** Begin **

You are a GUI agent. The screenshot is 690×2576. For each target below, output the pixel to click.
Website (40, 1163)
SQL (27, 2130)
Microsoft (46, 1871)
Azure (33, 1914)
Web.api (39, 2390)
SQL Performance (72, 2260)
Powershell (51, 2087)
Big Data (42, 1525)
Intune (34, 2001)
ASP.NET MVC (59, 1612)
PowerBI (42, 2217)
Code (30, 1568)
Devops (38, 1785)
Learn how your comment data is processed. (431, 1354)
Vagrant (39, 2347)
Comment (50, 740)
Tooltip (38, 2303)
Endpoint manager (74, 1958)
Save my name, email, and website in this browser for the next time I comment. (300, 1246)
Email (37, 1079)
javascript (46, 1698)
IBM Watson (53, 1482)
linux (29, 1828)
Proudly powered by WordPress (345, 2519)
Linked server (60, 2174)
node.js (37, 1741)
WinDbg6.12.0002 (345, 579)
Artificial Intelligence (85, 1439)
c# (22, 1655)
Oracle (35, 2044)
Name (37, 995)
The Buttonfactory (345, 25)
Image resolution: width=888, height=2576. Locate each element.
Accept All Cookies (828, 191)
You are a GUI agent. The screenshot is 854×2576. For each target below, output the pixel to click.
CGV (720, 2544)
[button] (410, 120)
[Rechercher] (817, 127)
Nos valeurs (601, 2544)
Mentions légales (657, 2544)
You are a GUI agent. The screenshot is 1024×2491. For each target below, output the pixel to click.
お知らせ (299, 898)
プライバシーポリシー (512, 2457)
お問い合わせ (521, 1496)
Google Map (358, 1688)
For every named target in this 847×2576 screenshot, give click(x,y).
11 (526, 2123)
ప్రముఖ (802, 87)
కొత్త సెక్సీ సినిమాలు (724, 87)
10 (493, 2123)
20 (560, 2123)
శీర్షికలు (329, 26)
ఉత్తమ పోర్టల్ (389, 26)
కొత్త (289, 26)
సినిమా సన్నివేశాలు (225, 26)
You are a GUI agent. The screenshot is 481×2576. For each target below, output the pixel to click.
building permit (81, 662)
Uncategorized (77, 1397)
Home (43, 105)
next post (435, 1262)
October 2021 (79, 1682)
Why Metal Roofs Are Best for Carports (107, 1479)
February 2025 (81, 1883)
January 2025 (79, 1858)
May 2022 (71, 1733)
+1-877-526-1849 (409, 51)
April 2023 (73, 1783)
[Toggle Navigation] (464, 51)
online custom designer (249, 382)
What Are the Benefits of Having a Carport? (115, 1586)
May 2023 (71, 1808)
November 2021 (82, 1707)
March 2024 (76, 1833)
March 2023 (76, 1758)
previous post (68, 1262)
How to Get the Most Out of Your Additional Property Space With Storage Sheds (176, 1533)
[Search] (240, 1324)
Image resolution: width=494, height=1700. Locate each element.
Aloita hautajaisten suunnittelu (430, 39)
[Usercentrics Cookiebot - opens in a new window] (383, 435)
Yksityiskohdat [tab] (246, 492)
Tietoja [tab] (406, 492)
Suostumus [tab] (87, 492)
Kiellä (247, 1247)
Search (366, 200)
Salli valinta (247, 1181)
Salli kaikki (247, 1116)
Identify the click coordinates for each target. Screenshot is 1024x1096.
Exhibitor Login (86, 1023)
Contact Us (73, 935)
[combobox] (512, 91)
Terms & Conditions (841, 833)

** End **

Written problem
Copy all of the entries above, character for character, with nothing added, dropped, or changed.

Solution to this problem
You are a GUI agent. The screenshot is 690×2576. For each target below, output the pixel to click.
Website (40, 1163)
SQL (27, 2130)
Microsoft (46, 1871)
Azure (33, 1914)
Web.api (39, 2390)
SQL Performance (72, 2260)
Powershell (51, 2087)
Big Data (42, 1525)
Intune (34, 2001)
ASP.NET MVC (59, 1612)
PowerBI (42, 2217)
Code (30, 1568)
Devops (38, 1785)
Learn how your comment data is processed. (431, 1354)
Vagrant (39, 2347)
Comment (50, 740)
Tooltip (38, 2303)
Endpoint manager (74, 1958)
Save my name, email, and website in this browser for the next time I comment. (300, 1246)
Email (37, 1079)
javascript (46, 1698)
IBM Watson (53, 1482)
linux (29, 1828)
Proudly powered by WordPress (345, 2519)
Linked server (60, 2174)
node.js (37, 1741)
WinDbg6.12.0002 (345, 579)
Artificial Intelligence (85, 1439)
c# (22, 1655)
Oracle (35, 2044)
Name (37, 995)
The Buttonfactory (345, 25)
Image resolution: width=888, height=2576. Locate each element.
Accept All Cookies (828, 191)
You are a GUI agent. The screenshot is 854×2576. For each target below, output the pixel to click.
CGV (720, 2544)
[button] (410, 120)
[Rechercher] (817, 127)
Nos valeurs (601, 2544)
Mentions légales (657, 2544)
You are a GUI agent. The screenshot is 1024×2491. For each target below, output the pixel to click.
お知らせ (299, 898)
プライバシーポリシー (512, 2457)
お問い合わせ (521, 1496)
Google Map (358, 1688)
For every named target in this 847×2576 screenshot, give click(x,y).
11 (526, 2123)
ప్రముఖ (802, 87)
కొత్త సెక్సీ సినిమాలు (724, 87)
10 (493, 2123)
20 (560, 2123)
శీర్షికలు (329, 26)
ఉత్తమ పోర్టల్ (389, 26)
కొత్త (289, 26)
సినిమా సన్నివేశాలు (225, 26)
You are a GUI agent. The screenshot is 481×2576. For each target below, output the pixel to click.
building permit (81, 662)
Uncategorized (77, 1397)
Home (43, 105)
next post (435, 1262)
October 2021 (79, 1682)
Why Metal Roofs Are Best for Carports (107, 1479)
February 2025 (81, 1883)
January 2025 (79, 1858)
May 2022 (71, 1733)
+1-877-526-1849 (409, 51)
April 2023 (73, 1783)
[Toggle Navigation] (464, 51)
online custom designer (249, 382)
What Are the Benefits of Having a Carport? (115, 1586)
May 2023 (71, 1808)
November 2021 (82, 1707)
March 2024 (76, 1833)
March 2023 (76, 1758)
previous post (68, 1262)
How to Get the Most Out of Your Additional Property Space With Storage Sheds (176, 1533)
[Search] (240, 1324)
Image resolution: width=494, height=1700. Locate each element.
Aloita hautajaisten suunnittelu (430, 39)
[Usercentrics Cookiebot - opens in a new window] (383, 435)
Yksityiskohdat [tab] (246, 492)
Tietoja [tab] (406, 492)
Suostumus [tab] (87, 492)
Kiellä (247, 1247)
Search (366, 200)
Salli valinta (247, 1181)
Salli kaikki (247, 1116)
Identify the click coordinates for each target. Screenshot is 1024x1096.
Exhibitor Login (86, 1023)
Contact Us (73, 935)
[combobox] (512, 91)
Terms & Conditions (841, 833)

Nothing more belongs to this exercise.